The Analytics 2 student teams presented some interesting projects this semester:
- Team Energy partnered with ExxonMobil to develop a refinery crack spread model using SVM regression with kernel variations.
- Team Hacker placed in the top quartile of a Kaggle competition with a creative dimension reduction strategy.
They did a great job! (model development was primarily in RStudio / R Server).
I’d like to highlight Team Audit, who built a model in Azure Machine Learning that selects transactions from the GL and billing subledger (SQL Server tables with hundreds of thousands of transactions), and applies algorithms to test transactions for integrity (this approach was inspired by the EY forensics technology group, who came down from Charlotte to meet with us during the semester – thanks Scott and Atul!).

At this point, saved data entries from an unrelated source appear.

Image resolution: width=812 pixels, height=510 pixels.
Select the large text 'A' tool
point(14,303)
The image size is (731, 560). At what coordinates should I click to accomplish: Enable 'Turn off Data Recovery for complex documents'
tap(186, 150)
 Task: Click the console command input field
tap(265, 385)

The model reads the free text (descriptions, comments, etc.) in transactions and uses that data and other dimensions to predict account classification – the idea being that descriptive text can reveal the original intent of a transaction. It also tests the transaction value against predicted value. Then, the model brings all of this together and tests for exceptions. Out of the hundreds of thousands of transactions, the exceptions totaled less than 20:
This is good performance for text analytics and multi-classification, and the exceptions included every one of the test transactions that I planted (unknown to the students). I won’t go into the details of parameter tuning, but just to drill down a bit on Model Components:
- Free text data are run in parallel through N-Gram Extraction and Latent Dirichlet Allocation (LDA creates synthetic topics in clusters of words), and then merged before applying a Multiclass Decision Forest (the team found that merging n-grams with topics considerably improved classification accuracy. This is a good practice that I used at JPM ).

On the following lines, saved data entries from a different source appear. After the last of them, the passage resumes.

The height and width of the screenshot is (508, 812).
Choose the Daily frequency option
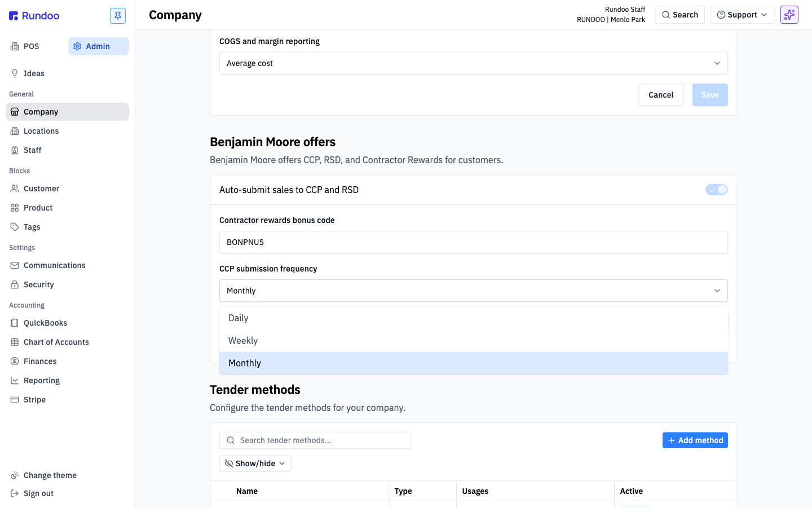pyautogui.click(x=473, y=318)
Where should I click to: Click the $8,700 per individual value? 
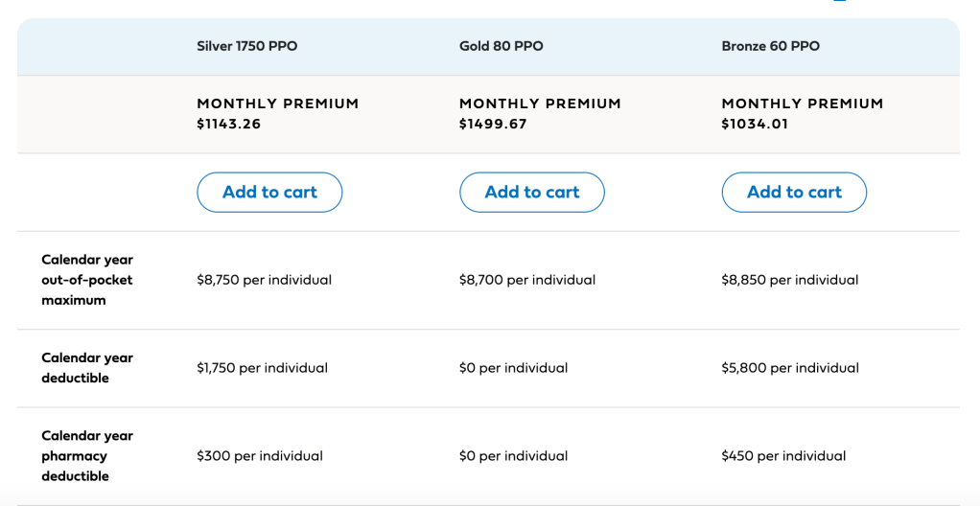(x=527, y=280)
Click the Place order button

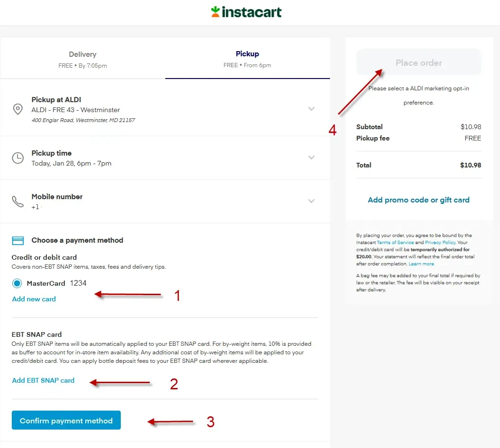click(419, 62)
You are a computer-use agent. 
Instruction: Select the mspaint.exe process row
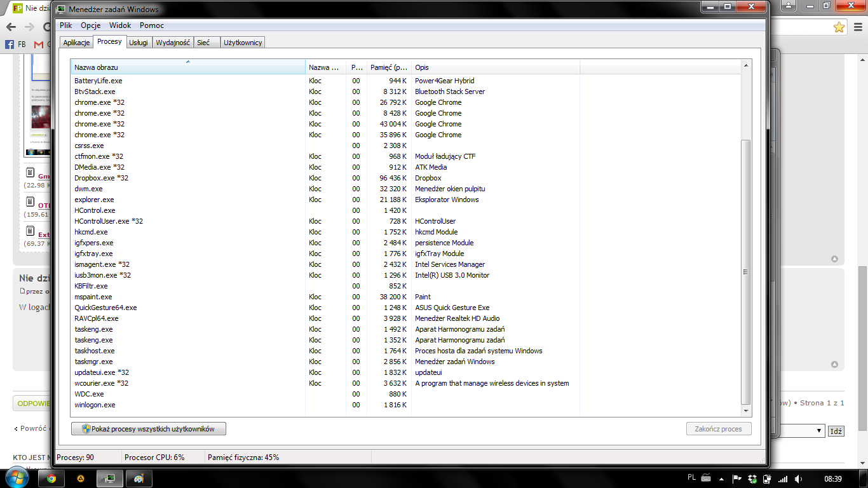[93, 297]
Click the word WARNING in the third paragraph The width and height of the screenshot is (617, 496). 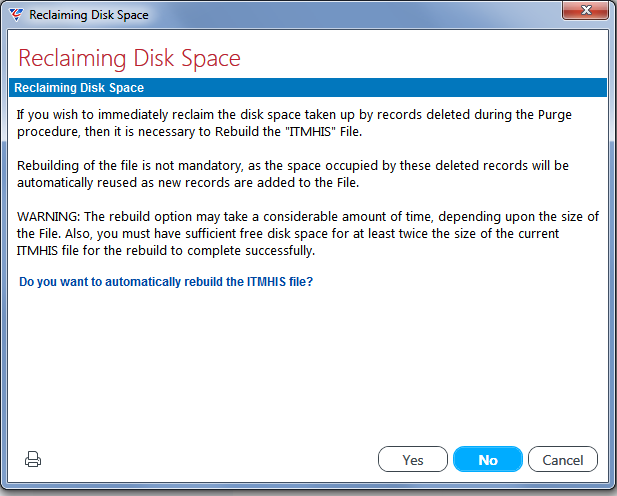[x=48, y=217]
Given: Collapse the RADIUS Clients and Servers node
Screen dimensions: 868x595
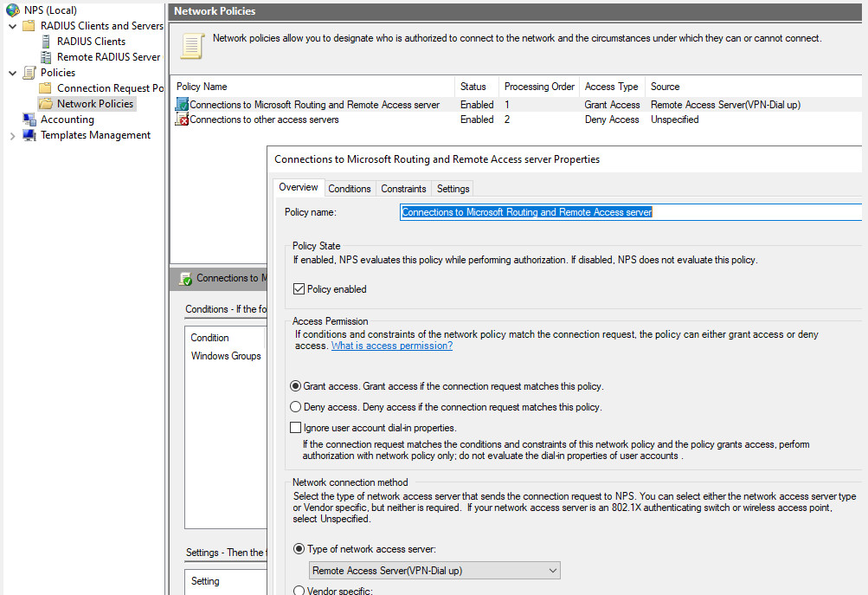Looking at the screenshot, I should click(x=12, y=26).
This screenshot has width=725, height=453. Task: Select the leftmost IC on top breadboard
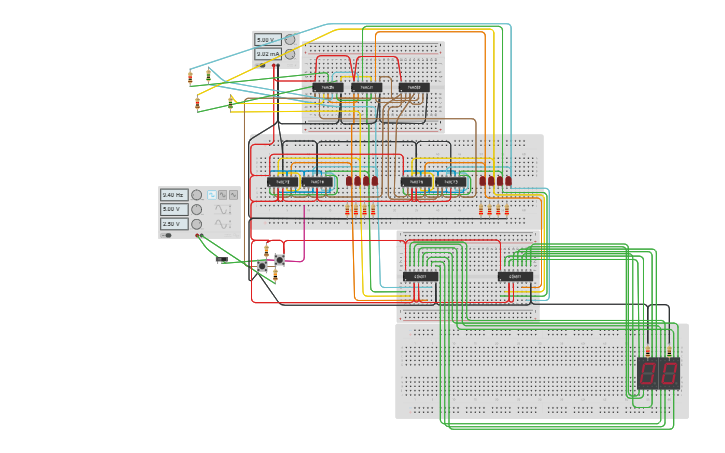(x=327, y=87)
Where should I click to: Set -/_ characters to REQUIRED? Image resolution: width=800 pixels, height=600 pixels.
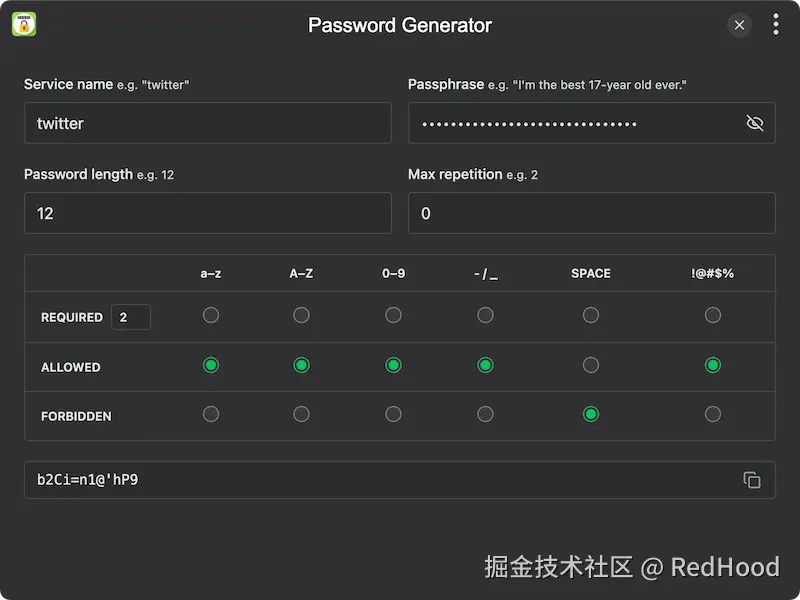pos(485,315)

- The predicted classifications, along with all the original dimensions, are then run through to a Boosted Decision Tree Regression which predicts the transaction value.
- Finally, decision rules (R-Script Module) test classification and regression variances, and create the exceptions (final output to csv).
The final project presentations class is my favorite part of the semester – lots of fun. I thought the presentations were very professional – ready for prime time. We are very grateful for the partnership and participation of ExxonMobil, EY, Microsoft, and 2DA Analytics.
As we move forward, we will be focusing more on ERP / accounting scenarios, as a good portion of the students are MS-Accountancy (the rest are MBA and ME). Looking forward to a transfer pricing / tax optimization project with EY tax technology in the spring.